Fragmento dado:
★ ★ ★ ★ ★ ★ ★

LA OTRA MADRE DE LINCOLN - Por Bernadine Bailey y Dorothy Walworth 1942

LA OTRA MADRE DE LINCOLN
          Por  Bernadine Bailey y Dorothy Walworth   
1942

En la alta delantera de la carre­ta, sacudidos por el incesante tra­queteo, iban los recién casados. Tenía ella treinta y un años cumplidos, lo que en Kentucky y en esa época, la de 1819 equivalía a la edad madura, pues la mayor parte de las mujeres de los coloni­zadores morían jóvenes. El día, para ser de diciembre en esa región de los Estados Unidos, era bastante frío. Los viajeros avanzaban en dirección al norte, hacia una región cubierta de bosques.
Me parece que vamos a tener un tiempo magnífico—afirmó la mujer, que era muy dada a verlo todo siempre de color de rosa.
Tom había llegado la víspera. Hizo a caballo toda  la jornada desde su granja en la distante Indiana hasta Elizabethtown, el hogar de su futura. Y no se anduvo con rodeos para decirle:
-Señorita Sally, no tengo mujer. Usted no tiene marido. He venido a casarme con usted. Nos conocemos desde niños. No tengo tiempo que perder. Si me da el sí, nos casamos en seguida.
Aquella misma mañana bendijo su unión el pastor metodista. En el acta matrimonial hizo constar que la contrayente, Sara Bush Johnston, era viuda desde hacía tres años, y que él, Tom, había enviudado el invierno anterior. Afuera aguardaban los caballos y la carreta que el novio había pedido prestados. La carreta iba tan atestada con el ajuar de la novia, que apenas había lugar para sus tres hijos. Tom, que tenía también dos hijos, no les había dicho que volvería a casa con una madrastra. Cuando Sara pensaba en eso, se le oscurecían los azules ojos de franco mirar. ¿No la considerarían los hijastros una intrusa?
Atravesaron el río Ohío, ya medio helado, en una balsa. El aire cortaba. Las ruedas se hundían en la nieve hasta los cubos. Al cabo de cinco días llegaron a una cabaña de troncos, en un claro a orillas del Little Pigeon. No tenía ventanas. Servía de puerta una piel de venado. La chimenea estaba hecha de palos revestidos de arcilla.
Tom llamó. Salió corriendo de la cabaña un muchachito flaco como un esqueleto. Llevaba una camisa andrajosa y unos pantalones de gamuza hechos jirones. Pero lo que le llegó al alma a Sara fue la mirada de esos ojos infantiles, aunque no hubiera podido decir con exactitud lo que expresaba. Bajando de la carreta, abrió los brazos como dos alas acogedoras y abrazó estrechamente al niño.

★ ★ ★ ★ ★ ★ ★

Lista de registros:
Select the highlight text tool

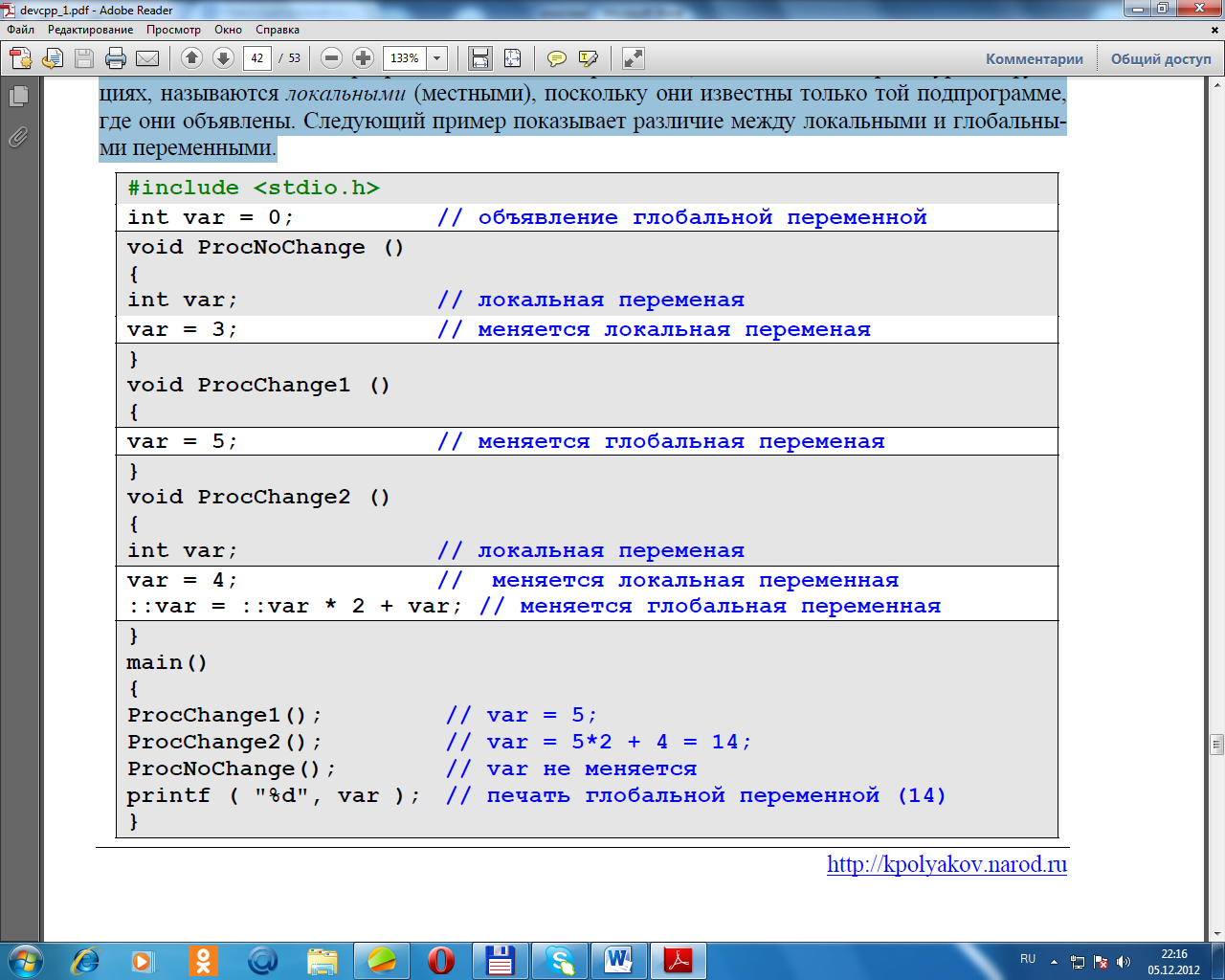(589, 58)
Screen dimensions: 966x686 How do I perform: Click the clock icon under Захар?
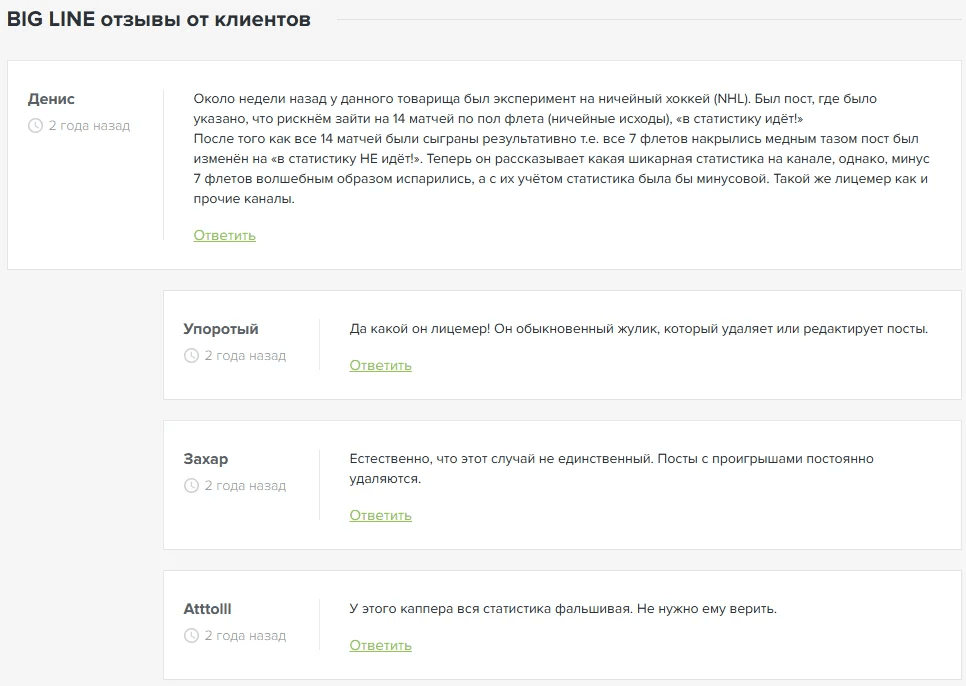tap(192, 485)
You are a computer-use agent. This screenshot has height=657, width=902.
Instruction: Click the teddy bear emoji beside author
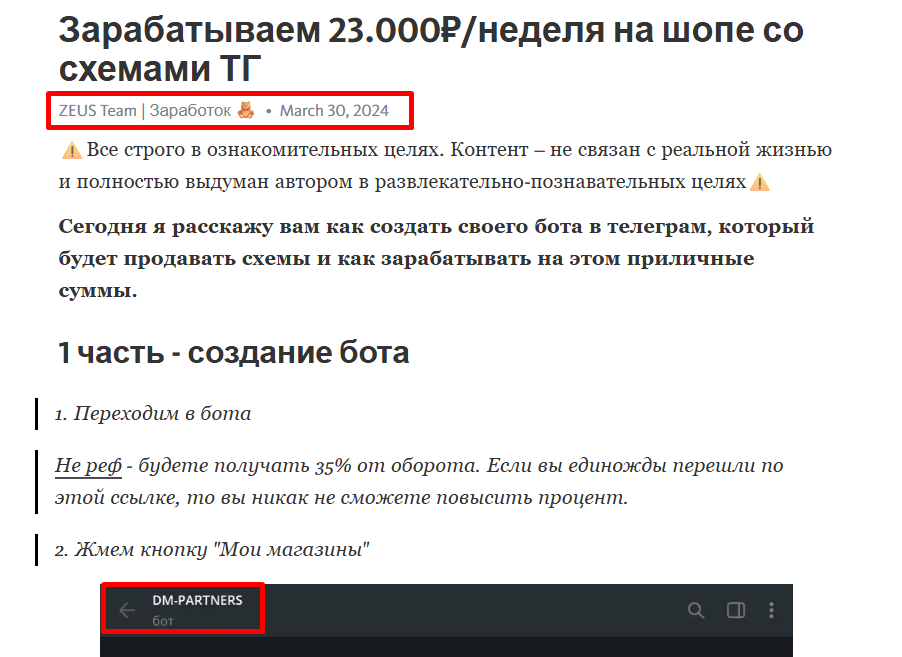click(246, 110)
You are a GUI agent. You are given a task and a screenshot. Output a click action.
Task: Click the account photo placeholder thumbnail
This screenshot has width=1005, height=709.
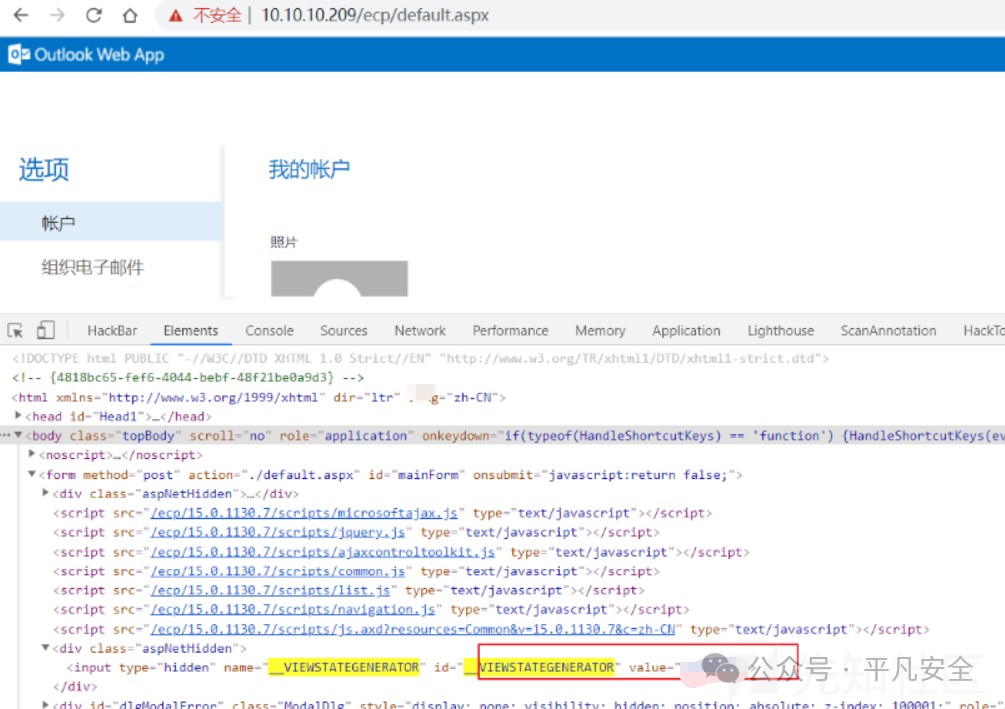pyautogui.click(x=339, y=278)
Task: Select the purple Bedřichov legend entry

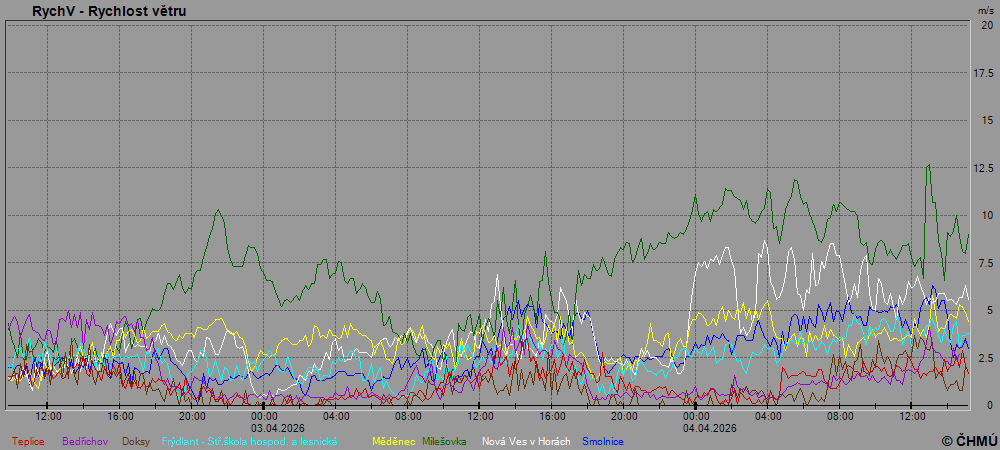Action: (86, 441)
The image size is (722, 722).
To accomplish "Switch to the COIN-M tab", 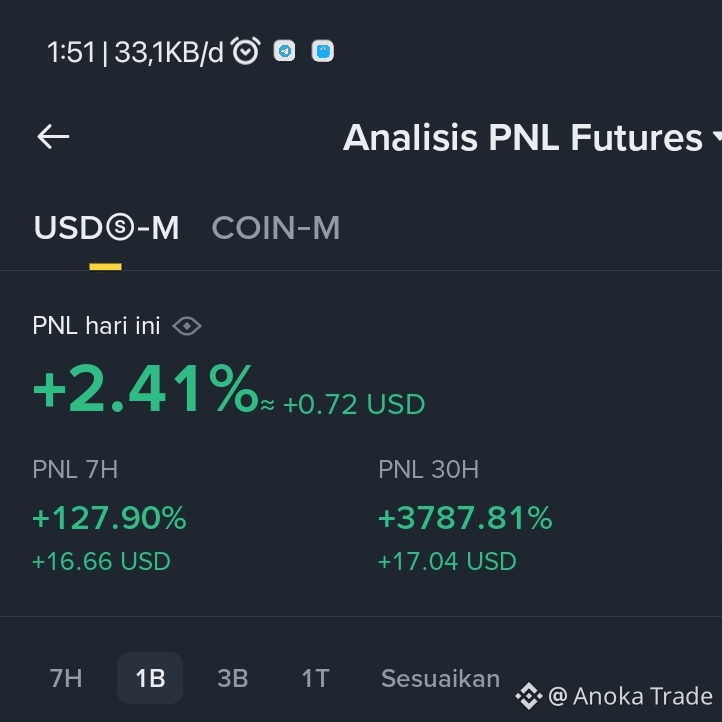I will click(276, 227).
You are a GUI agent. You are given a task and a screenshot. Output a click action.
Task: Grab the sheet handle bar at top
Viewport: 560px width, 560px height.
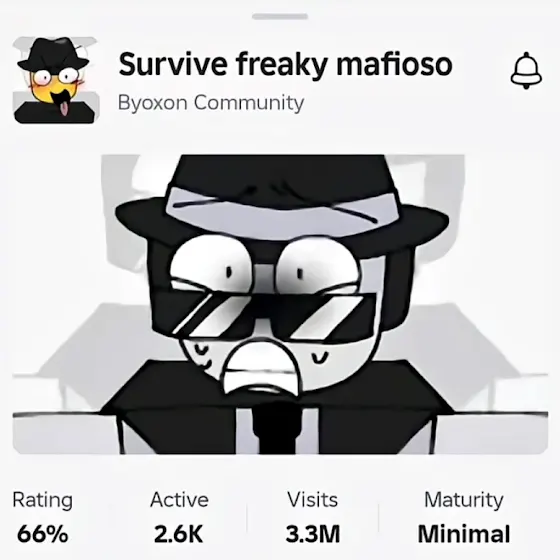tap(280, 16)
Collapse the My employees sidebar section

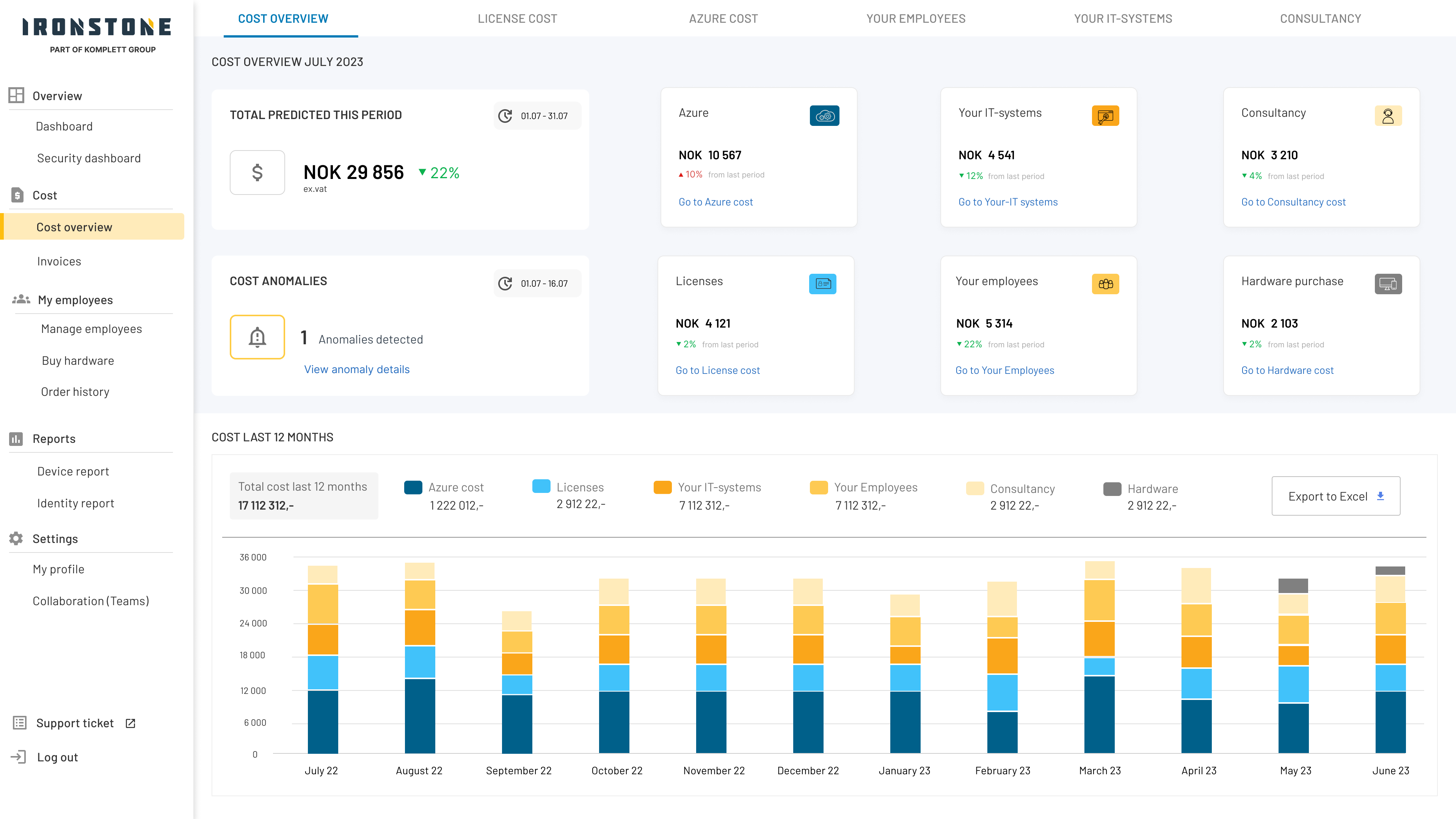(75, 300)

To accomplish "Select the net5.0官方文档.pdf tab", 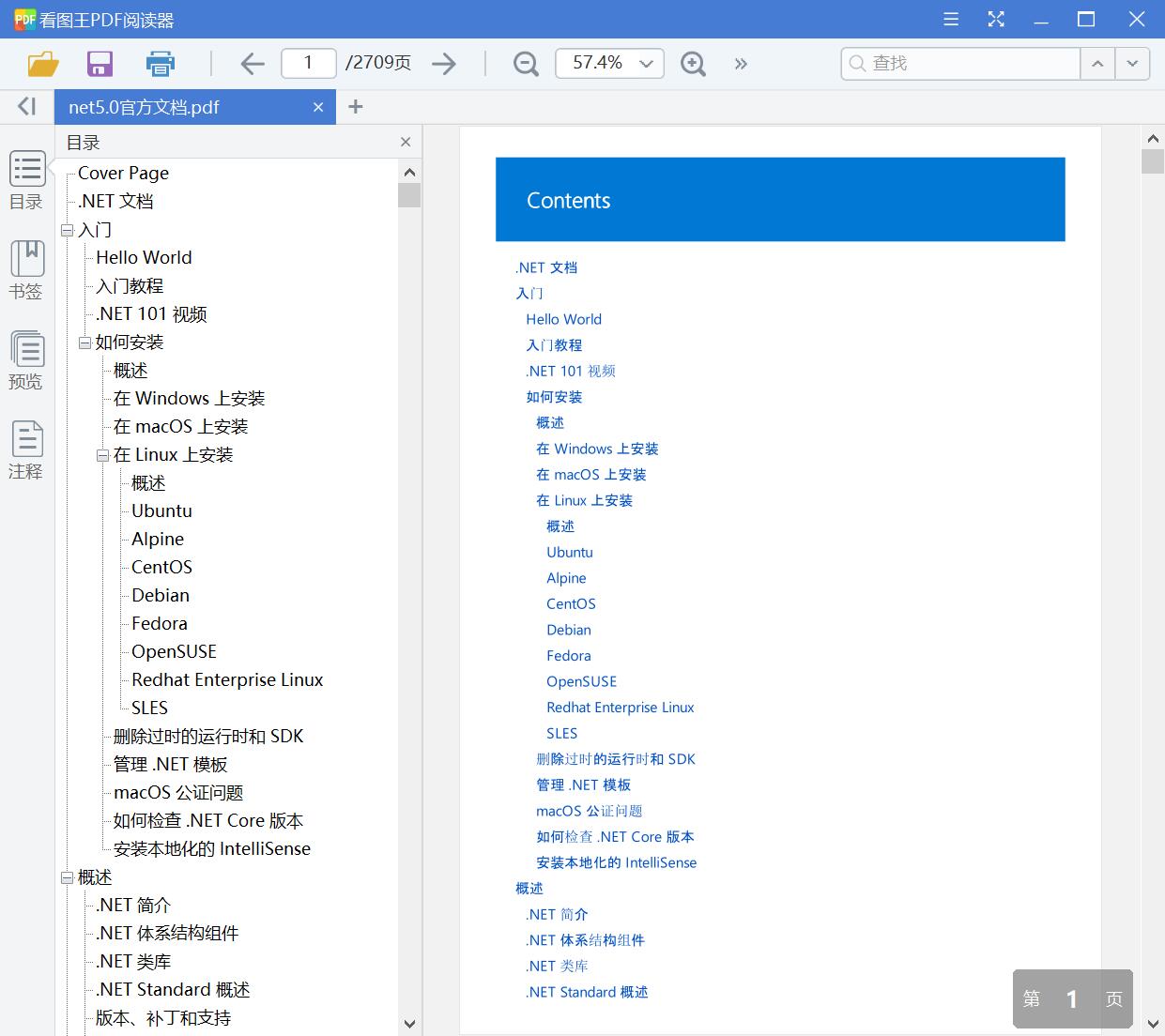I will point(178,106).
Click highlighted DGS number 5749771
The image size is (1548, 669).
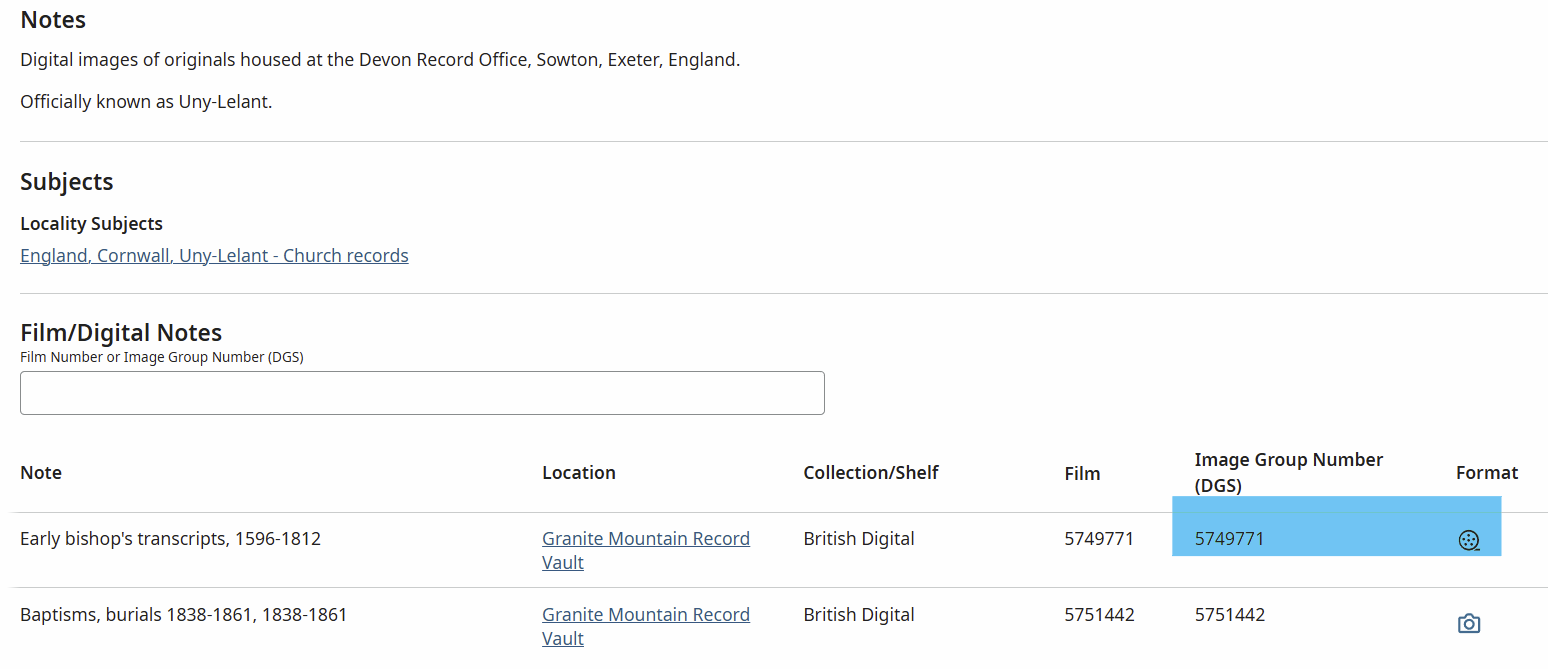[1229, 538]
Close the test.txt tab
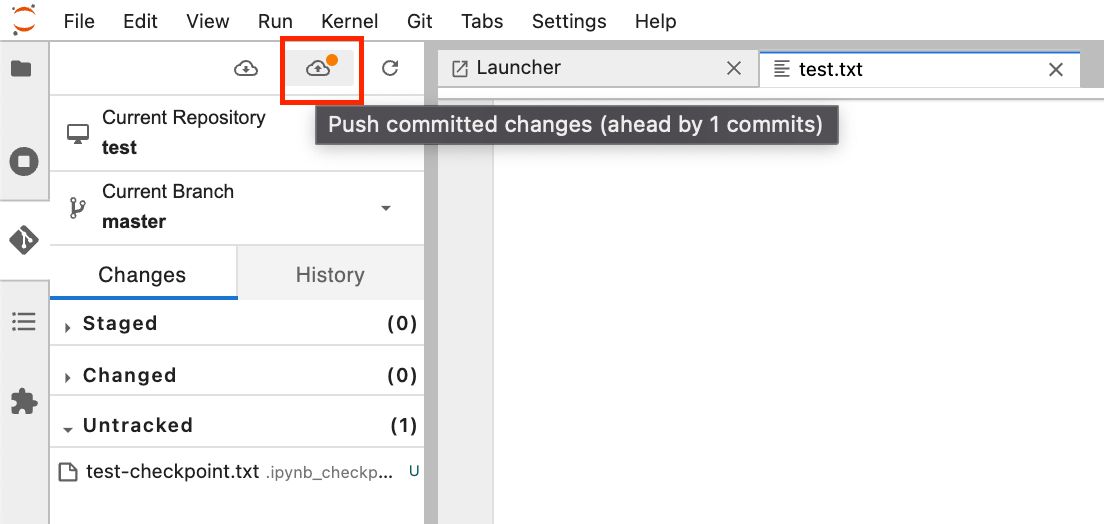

★ ★ ★ ★ ★ ★ ★

Qué hacer: Escribe sin cambiar nada el trozo del relato sobre la otra madre de Lincoln que empieza con "Atravesaron el río" y sigue hasta "revestidos de arcilla.".

Ejercicio resuelto:
Atravesaron el río Ohío, ya medio helado, en una balsa. El aire cortaba. Las ruedas se hundían en la nieve hasta los cubos. Al cabo de cinco días llegaron a una cabaña de troncos, en un claro a orillas del Little Pigeon. No tenía ventanas. Servía de puerta una piel de venado. La chimenea estaba hecha de palos revestidos de arcilla.